(GIVEN RECORDS):

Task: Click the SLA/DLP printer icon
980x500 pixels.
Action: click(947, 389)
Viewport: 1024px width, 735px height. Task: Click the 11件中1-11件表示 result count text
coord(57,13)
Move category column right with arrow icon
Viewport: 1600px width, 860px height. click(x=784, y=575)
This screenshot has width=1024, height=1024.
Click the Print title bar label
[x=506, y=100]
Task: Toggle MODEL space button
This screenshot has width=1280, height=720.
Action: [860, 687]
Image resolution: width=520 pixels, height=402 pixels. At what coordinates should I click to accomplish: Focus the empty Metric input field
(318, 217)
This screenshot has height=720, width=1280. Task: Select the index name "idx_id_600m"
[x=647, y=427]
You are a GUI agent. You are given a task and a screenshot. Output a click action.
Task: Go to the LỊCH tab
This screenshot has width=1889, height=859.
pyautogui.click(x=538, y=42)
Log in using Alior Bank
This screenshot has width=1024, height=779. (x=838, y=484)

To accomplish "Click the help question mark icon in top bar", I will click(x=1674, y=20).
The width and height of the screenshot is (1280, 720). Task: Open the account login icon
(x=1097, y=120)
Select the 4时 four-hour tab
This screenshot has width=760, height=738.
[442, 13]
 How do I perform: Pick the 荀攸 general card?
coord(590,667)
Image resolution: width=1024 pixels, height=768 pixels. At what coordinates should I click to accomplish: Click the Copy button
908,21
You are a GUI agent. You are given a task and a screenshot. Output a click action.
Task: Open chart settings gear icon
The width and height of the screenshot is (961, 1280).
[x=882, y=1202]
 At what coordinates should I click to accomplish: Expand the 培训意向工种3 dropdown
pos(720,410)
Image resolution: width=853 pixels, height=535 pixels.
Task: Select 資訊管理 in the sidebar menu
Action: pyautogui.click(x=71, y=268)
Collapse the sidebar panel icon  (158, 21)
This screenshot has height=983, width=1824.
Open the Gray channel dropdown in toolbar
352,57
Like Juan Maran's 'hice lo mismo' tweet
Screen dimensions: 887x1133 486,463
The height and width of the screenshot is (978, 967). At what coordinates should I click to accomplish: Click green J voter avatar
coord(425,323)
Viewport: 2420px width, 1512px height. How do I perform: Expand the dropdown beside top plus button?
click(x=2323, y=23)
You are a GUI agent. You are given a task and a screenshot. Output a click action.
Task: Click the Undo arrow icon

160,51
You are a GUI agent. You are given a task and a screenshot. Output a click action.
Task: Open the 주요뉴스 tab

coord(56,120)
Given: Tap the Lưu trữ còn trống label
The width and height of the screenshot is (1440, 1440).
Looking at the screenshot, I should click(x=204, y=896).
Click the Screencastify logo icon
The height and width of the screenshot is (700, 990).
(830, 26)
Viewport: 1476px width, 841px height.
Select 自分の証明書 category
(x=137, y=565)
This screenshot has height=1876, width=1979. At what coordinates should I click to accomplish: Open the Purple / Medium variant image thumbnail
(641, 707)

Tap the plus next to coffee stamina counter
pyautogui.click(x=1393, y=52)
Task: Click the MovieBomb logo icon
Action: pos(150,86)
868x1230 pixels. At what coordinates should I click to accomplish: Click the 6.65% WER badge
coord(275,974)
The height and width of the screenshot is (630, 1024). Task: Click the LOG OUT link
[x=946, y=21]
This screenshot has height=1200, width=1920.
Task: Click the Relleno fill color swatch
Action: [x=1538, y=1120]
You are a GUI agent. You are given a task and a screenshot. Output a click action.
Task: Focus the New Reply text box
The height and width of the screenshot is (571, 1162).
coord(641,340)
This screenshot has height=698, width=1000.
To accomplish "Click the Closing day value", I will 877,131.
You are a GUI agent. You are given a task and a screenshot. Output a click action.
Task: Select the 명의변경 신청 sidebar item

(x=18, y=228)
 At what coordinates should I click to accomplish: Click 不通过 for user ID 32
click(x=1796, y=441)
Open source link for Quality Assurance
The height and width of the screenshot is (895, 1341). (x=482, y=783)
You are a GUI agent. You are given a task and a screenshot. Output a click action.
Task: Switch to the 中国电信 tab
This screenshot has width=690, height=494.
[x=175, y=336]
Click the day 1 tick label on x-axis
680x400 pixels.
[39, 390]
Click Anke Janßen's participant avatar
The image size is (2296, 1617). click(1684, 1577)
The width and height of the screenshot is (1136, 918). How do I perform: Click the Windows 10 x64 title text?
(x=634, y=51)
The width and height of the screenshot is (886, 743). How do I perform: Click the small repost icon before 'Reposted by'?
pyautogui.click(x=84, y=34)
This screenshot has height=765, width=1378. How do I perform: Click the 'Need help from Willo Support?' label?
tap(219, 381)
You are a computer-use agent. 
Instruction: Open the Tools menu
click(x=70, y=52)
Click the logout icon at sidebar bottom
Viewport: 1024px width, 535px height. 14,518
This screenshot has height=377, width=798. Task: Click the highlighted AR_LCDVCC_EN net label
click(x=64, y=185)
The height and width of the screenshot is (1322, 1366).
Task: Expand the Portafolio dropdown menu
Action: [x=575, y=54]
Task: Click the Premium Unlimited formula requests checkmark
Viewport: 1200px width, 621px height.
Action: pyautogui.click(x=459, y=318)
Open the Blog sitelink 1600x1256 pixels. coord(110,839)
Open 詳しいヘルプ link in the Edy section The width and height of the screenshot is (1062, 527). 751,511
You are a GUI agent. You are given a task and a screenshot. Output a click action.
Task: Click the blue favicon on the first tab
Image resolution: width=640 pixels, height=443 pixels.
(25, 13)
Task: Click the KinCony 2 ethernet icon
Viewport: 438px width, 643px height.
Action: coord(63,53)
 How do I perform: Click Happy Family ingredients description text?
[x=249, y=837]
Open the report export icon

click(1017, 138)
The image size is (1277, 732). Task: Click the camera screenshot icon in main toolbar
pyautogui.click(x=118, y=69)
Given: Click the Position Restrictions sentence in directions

(EXERCISE): Each line of the records should be transcribed without change.

(TASK OUTPUT):
Task: Click the SLA/DLP printer icon
980x500 pixels.
Action: click(947, 389)
Viewport: 1024px width, 735px height. Task: Click the 11件中1-11件表示 result count text
coord(57,13)
Move category column right with arrow icon
Viewport: 1600px width, 860px height. click(x=784, y=575)
This screenshot has width=1024, height=1024.
Click the Print title bar label
[x=506, y=100]
Task: Toggle MODEL space button
This screenshot has width=1280, height=720.
Action: [860, 687]
Image resolution: width=520 pixels, height=402 pixels. At what coordinates should I click to accomplish: Focus the empty Metric input field
(318, 217)
This screenshot has height=720, width=1280. Task: Select the index name "idx_id_600m"
[x=647, y=427]
You are a GUI agent. You are given a task and a screenshot. Output a click action.
Task: Go to the LỊCH tab
This screenshot has width=1889, height=859.
pyautogui.click(x=538, y=42)
Log in using Alior Bank
This screenshot has width=1024, height=779. (x=838, y=484)

To accomplish "Click the help question mark icon in top bar", I will click(x=1674, y=20).
The width and height of the screenshot is (1280, 720). Task: Open the account login icon
(x=1097, y=120)
Select the 4时 four-hour tab
This screenshot has width=760, height=738.
[442, 13]
 How do I perform: Pick the 荀攸 general card?
coord(590,667)
Image resolution: width=1024 pixels, height=768 pixels. At what coordinates should I click to accomplish: Click the Copy button
908,21
You are a GUI agent. You are given a task and a screenshot. Output a click action.
Task: Open chart settings gear icon
The width and height of the screenshot is (961, 1280).
[x=882, y=1202]
 At what coordinates should I click to accomplish: Expand the 培训意向工种3 dropdown
pos(720,410)
Image resolution: width=853 pixels, height=535 pixels.
Task: Select 資訊管理 in the sidebar menu
Action: pyautogui.click(x=71, y=268)
Collapse the sidebar panel icon  (158, 21)
This screenshot has height=983, width=1824.
Open the Gray channel dropdown in toolbar
352,57
Like Juan Maran's 'hice lo mismo' tweet
Screen dimensions: 887x1133 486,463
The height and width of the screenshot is (978, 967). At what coordinates should I click to accomplish: Click green J voter avatar
coord(425,323)
Viewport: 2420px width, 1512px height. How do I perform: Expand the dropdown beside top plus button?
click(x=2323, y=23)
You are a GUI agent. You are given a task and a screenshot. Output a click action.
Task: Click the Undo arrow icon

160,51
You are a GUI agent. You are given a task and a screenshot. Output a click action.
Task: Open the 주요뉴스 tab

coord(56,120)
Given: Tap the Lưu trữ còn trống label
The width and height of the screenshot is (1440, 1440).
Looking at the screenshot, I should click(x=204, y=896).
Click the Screencastify logo icon
The height and width of the screenshot is (700, 990).
(830, 26)
Viewport: 1476px width, 841px height.
Select 自分の証明書 category
(x=137, y=565)
This screenshot has height=1876, width=1979. At what coordinates should I click to accomplish: Open the Purple / Medium variant image thumbnail
(641, 707)

Tap the plus next to coffee stamina counter
pyautogui.click(x=1393, y=52)
Task: Click the MovieBomb logo icon
Action: pos(150,86)
868x1230 pixels. At what coordinates should I click to accomplish: Click the 6.65% WER badge
coord(275,974)
The height and width of the screenshot is (630, 1024). Task: Click the LOG OUT link
[x=946, y=21]
This screenshot has height=1200, width=1920.
Task: Click the Relleno fill color swatch
Action: [x=1538, y=1120]
You are a GUI agent. You are given a task and a screenshot. Output a click action.
Task: Focus the New Reply text box
The height and width of the screenshot is (571, 1162).
coord(641,340)
This screenshot has height=698, width=1000.
To accomplish "Click the Closing day value", I will 877,131.
You are a GUI agent. You are given a task and a screenshot. Output a click action.
Task: Select the 명의변경 신청 sidebar item

(x=18, y=228)
 At what coordinates should I click to accomplish: Click 不通过 for user ID 32
click(x=1796, y=441)
Open source link for Quality Assurance
The height and width of the screenshot is (895, 1341). (x=482, y=783)
You are a GUI agent. You are given a task and a screenshot. Output a click action.
Task: Switch to the 中国电信 tab
This screenshot has width=690, height=494.
[x=175, y=336]
Click the day 1 tick label on x-axis
680x400 pixels.
[39, 390]
Click Anke Janßen's participant avatar
The image size is (2296, 1617). click(1684, 1577)
The width and height of the screenshot is (1136, 918). How do I perform: Click the Windows 10 x64 title text?
(x=634, y=51)
The width and height of the screenshot is (886, 743). How do I perform: Click the small repost icon before 'Reposted by'?
pyautogui.click(x=84, y=34)
This screenshot has height=765, width=1378. How do I perform: Click the 'Need help from Willo Support?' label?
tap(219, 381)
You are a computer-use agent. 
Instruction: Open the Tools menu
click(x=70, y=52)
Click the logout icon at sidebar bottom
Viewport: 1024px width, 535px height. 14,518
This screenshot has height=377, width=798. Task: Click the highlighted AR_LCDVCC_EN net label
click(x=64, y=185)
The height and width of the screenshot is (1322, 1366).
Task: Expand the Portafolio dropdown menu
Action: [x=575, y=54]
Task: Click the Premium Unlimited formula requests checkmark
Viewport: 1200px width, 621px height.
Action: pyautogui.click(x=459, y=318)
Open the Blog sitelink 1600x1256 pixels. coord(110,839)
Open 詳しいヘルプ link in the Edy section The width and height of the screenshot is (1062, 527). 751,511
You are a GUI agent. You are given a task and a screenshot. Output a click action.
Task: Click the blue favicon on the first tab
Image resolution: width=640 pixels, height=443 pixels.
(25, 13)
Task: Click the KinCony 2 ethernet icon
Viewport: 438px width, 643px height.
Action: coord(63,53)
 How do I perform: Click Happy Family ingredients description text?
[x=249, y=837]
Open the report export icon

click(1017, 138)
The image size is (1277, 732). Task: Click the camera screenshot icon in main toolbar
pyautogui.click(x=118, y=69)
Given: Click the Position Restrictions sentence in directions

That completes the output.